Listed entries:
>>>>>

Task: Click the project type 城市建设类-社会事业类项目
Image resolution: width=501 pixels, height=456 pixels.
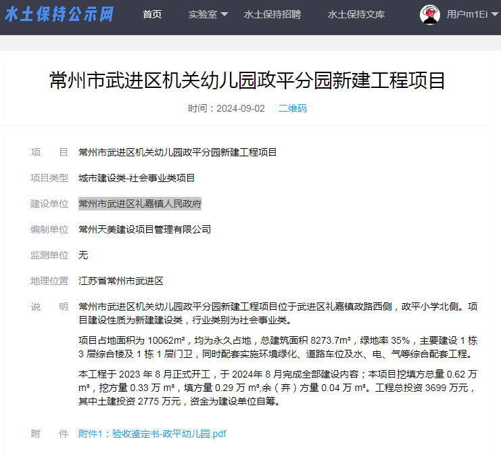Action: (137, 178)
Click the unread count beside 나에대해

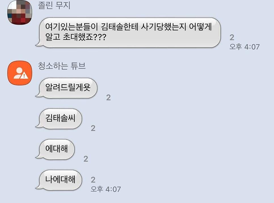tap(93, 180)
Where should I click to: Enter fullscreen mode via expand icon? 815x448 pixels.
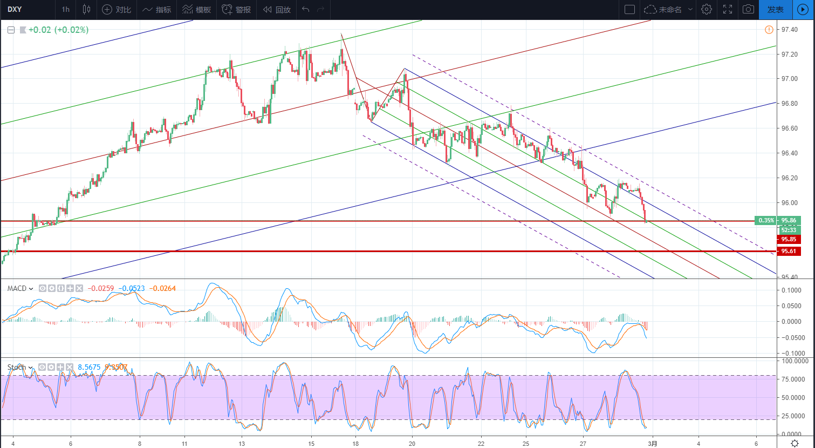(727, 10)
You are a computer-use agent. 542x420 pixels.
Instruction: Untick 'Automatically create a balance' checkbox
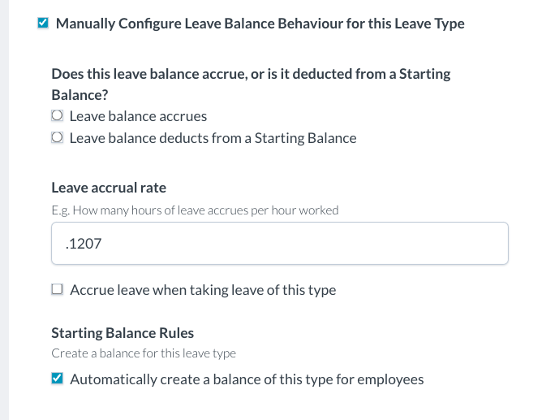(57, 379)
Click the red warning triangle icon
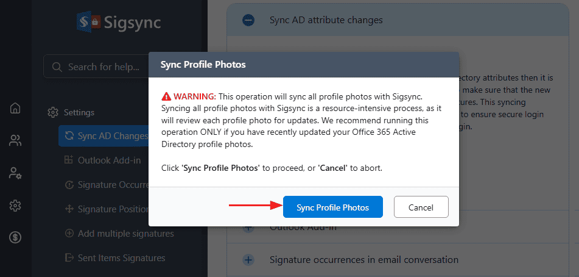 tap(166, 96)
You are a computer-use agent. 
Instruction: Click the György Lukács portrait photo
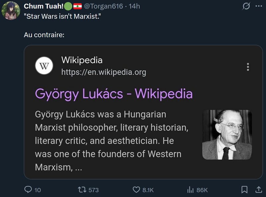(x=227, y=134)
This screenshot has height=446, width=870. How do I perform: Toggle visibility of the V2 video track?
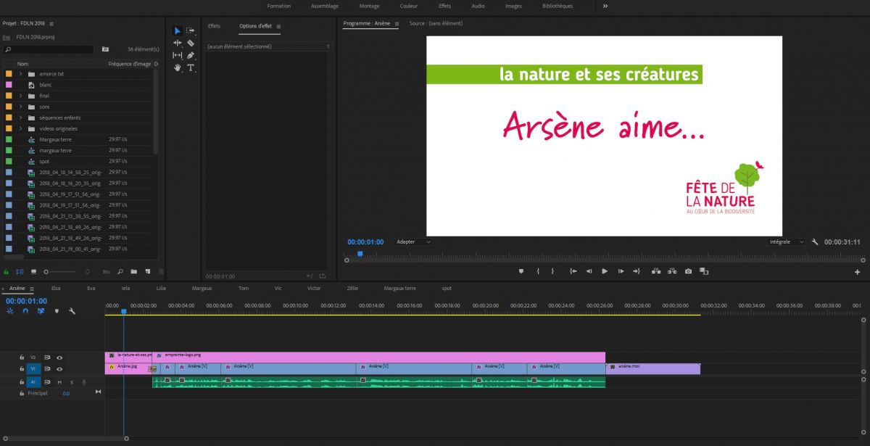[x=59, y=358]
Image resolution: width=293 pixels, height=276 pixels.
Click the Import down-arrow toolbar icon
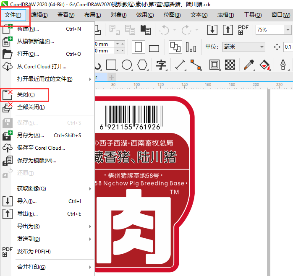point(212,30)
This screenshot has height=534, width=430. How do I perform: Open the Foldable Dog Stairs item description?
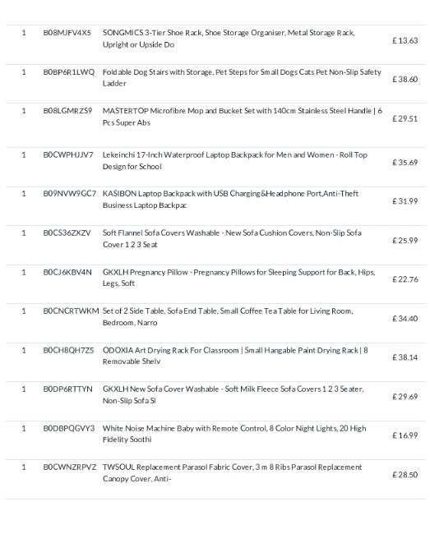pyautogui.click(x=242, y=78)
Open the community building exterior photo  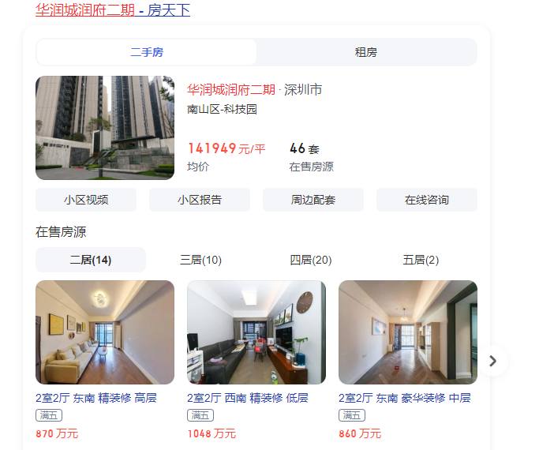(x=105, y=128)
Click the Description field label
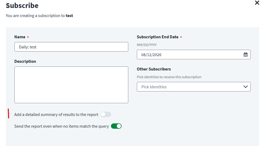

<<<<<

To be done:
Write out everything from the start of the records down to the line containing "[x=59, y=358]", both ends included, and leave the pictures out.

Response:
Task: Click the project type 城市建设类-社会事业类项目
Image resolution: width=501 pixels, height=456 pixels.
Action: (137, 178)
Click the unread count beside 나에대해

tap(93, 180)
Where should I click to: Enter fullscreen mode via expand icon? 815x448 pixels.
(727, 10)
You are a computer-use agent. 542x420 pixels.
Instruction: Untick 'Automatically create a balance' checkbox
(57, 379)
Click the red warning triangle icon
 tap(166, 96)
You are a computer-use agent. 
Instruction: Click the György Lukács portrait photo
(x=227, y=134)
This screenshot has height=446, width=870. How do I perform: Toggle visibility of the V2 video track?
[x=59, y=358]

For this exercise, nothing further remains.